Pianist Chris Abrahams has been a dynamic force within an unclassifiable strain of modern music for over twenty years. Starting out with the touchstones of jazz, classical technique and improvisation, his predominant outfit, The Necks have somewhat unfeasibly become a beacon for many disparate strands of contemporary music practice. If they’d sat down around a kitchen table twenty years ago and mapped out the trajectory of The Necks (as well they may have been on the cover of early classic, Sex), I doubt that they would have pinned down just how influential their brand of hypnotic minimalism has conspired to be.
This leads to the music contained within Chris Abrahams’ fourth solo album, and second for the Room40 imprint. Play Scar, in some prodigious act of symbiosis, has filtered the sound and approach of Abrahams’ contribution to the The Necks through the opaque lense of post-rock, electronica, dark ambience, musique concrete and even a hint of metallic doomy drone. In the process he has produced one of the most immersive and rewarding listens that I have experienced this year so far.
I’ve always been a bit of a sucker for songs that have split personalities; from the jump-cut dada collage of Nurse With Wound, to the beatless breakdown prefacing a change of direction in Grooverider’ seminal late 90′ drum’n’bass opuses. Many of the longer pieces on Play Scar employ a similar modus operandi. Where many artists layer up tropes and sounds into a glorious noise, content to employ another idea for another tune, Abrahams is fully aware of the weight of certain motifs and feelings that can spin the listener off into a new orbit. On Fly Them, the spacious, warm oscillating drone of the first four minutes is imperceptibly replaced by Abrahams’ trademark clusters of ham-fisted improvisatory piano technique. Then suddenly, a warm Rhodes introduces some clicks and cuts flavoured squiggles to resolve the tension from the hanging cascades of piano.
To rewind slightly, the listener is caressed and repelled equally on album opener, There He Reclined. The warm Rhodes and spluttering, malfunctioning keys elbow each other gently for space, but somehow leave enough of a gap for you to lie down, curl up and drift off into the furthest reaches of your unconsciousness. One of the shorter offerings, Twig Blown provides a concrete melange of processed drums, crowds, scratchy balloons, rustling paper and fizzy drink effervescence that French conceptual heavyweights such as Bernard Parmegiani or Luc Ferrari would be proud to call their own.

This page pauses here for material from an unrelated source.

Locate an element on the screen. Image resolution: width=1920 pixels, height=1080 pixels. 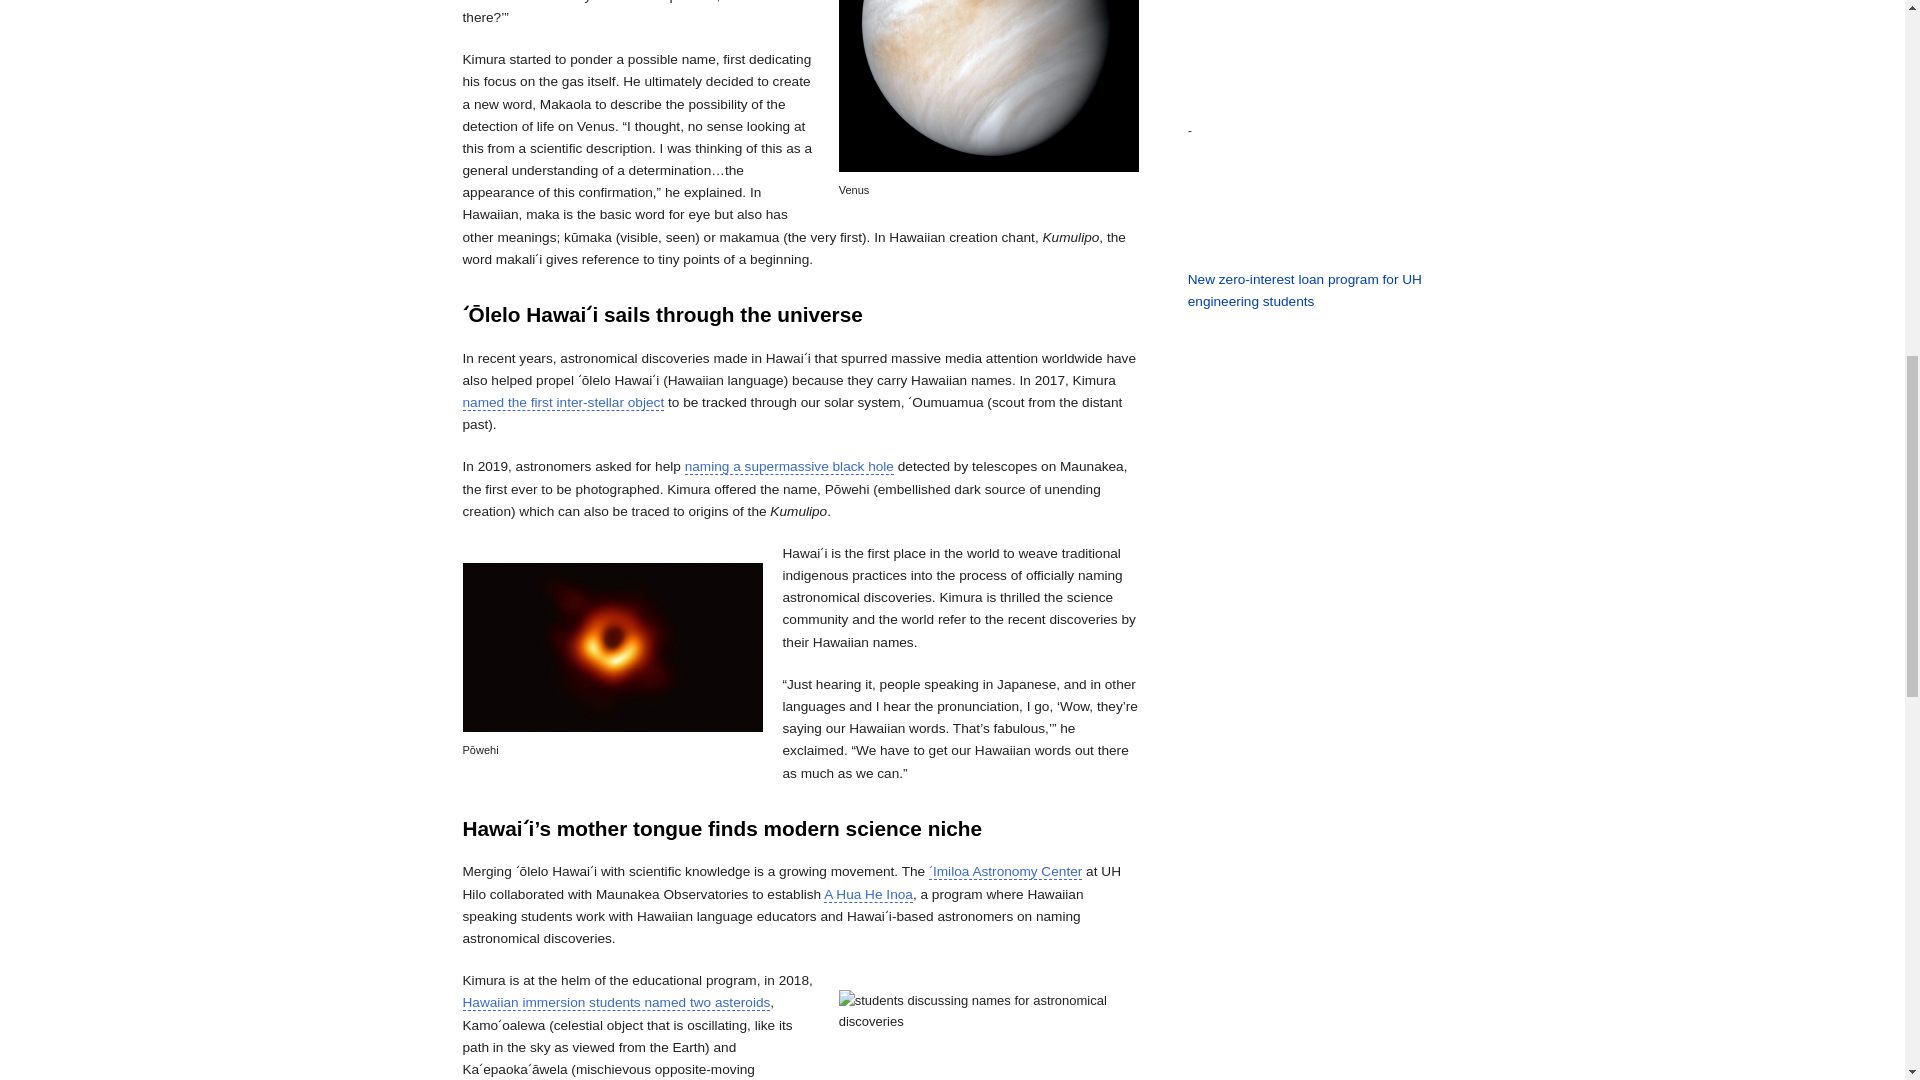
YouTube video player is located at coordinates (1316, 135).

Offering a respite from the frenetic atmosphere of Twig Blown, layers of phased gospel-tinged organ peel and swell, on The Same Time. Running Out has an atmosphere similar to The Necks soundtrack for The Boys, threatening violence and redemption in equal measure. In a nod towards Hitchcock (Alfred, not Robyn), a single, high-pitched note rings out from the rumbling low-end piano runs, similar to those that I have witnessed Chris Abrahams employ with The Necks on countless occasions.
Birds and Wasps sound sources are masked and erased by layers of processing, leaving a distorted and unidentifiable thrum, like that of a ship’ engine from fourteen floors up. Jellycrown appears at first the most Neck-like piece on the album, until a demented organ sound reminiscent of Conlon Nancarrow’ maddeningly brilliant music for piano players ushers in a new phase.
Leiden, which concludes the album, reinforces the musical sleight of hand that Abrahams has offered on Play Scar; post-rock textures, metallic, brushed drums and spacious, jazzy flourishes. Leiden is a fitting conclusion to an album that displays the hallmarks of a self-assurance and artistic vision. Play Scar is the glorious sound of well-established artist willing to push the boundaries of sound and technique into new realms.